> [Instructions to follow] Filter the records below and copy every line containing the word "computer".

BEGIN The records

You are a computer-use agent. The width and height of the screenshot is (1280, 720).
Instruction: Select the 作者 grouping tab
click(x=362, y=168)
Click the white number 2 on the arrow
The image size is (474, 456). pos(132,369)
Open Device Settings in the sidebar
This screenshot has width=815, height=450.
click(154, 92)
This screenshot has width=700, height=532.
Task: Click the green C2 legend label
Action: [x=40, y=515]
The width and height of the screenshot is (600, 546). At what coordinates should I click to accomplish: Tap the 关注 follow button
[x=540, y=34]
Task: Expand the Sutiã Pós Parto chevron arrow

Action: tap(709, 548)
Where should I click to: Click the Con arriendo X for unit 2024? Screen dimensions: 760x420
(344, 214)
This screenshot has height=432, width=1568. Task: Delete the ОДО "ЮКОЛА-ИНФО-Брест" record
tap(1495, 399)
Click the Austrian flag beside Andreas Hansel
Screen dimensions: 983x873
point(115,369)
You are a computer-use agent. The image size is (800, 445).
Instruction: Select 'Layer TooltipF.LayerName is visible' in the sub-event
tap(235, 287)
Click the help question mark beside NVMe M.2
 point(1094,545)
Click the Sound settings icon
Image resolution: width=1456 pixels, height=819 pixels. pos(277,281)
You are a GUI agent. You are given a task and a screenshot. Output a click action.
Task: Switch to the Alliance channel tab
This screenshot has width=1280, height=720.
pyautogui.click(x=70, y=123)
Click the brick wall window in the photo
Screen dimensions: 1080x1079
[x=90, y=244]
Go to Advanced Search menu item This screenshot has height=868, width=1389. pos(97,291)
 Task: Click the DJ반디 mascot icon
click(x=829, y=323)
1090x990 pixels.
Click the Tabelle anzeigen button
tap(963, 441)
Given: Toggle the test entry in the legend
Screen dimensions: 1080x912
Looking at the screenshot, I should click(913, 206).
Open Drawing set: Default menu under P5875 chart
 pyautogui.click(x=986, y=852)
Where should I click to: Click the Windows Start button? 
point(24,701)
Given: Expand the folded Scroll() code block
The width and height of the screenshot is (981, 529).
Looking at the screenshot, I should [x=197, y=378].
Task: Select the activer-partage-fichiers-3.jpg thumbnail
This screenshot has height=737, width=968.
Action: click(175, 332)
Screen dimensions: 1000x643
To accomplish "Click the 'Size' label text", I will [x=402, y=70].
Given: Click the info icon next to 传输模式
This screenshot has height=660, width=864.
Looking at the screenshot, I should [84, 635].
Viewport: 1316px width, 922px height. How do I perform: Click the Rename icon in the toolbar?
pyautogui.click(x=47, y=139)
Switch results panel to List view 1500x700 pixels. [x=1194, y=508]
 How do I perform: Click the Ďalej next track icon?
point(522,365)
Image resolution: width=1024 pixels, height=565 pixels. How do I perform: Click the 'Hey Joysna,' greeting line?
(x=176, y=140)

END The records

> [Answer space]
You are a computer-use agent. The width and height of the screenshot is (1280, 720).
You are a computer-use agent. The image size is (800, 445).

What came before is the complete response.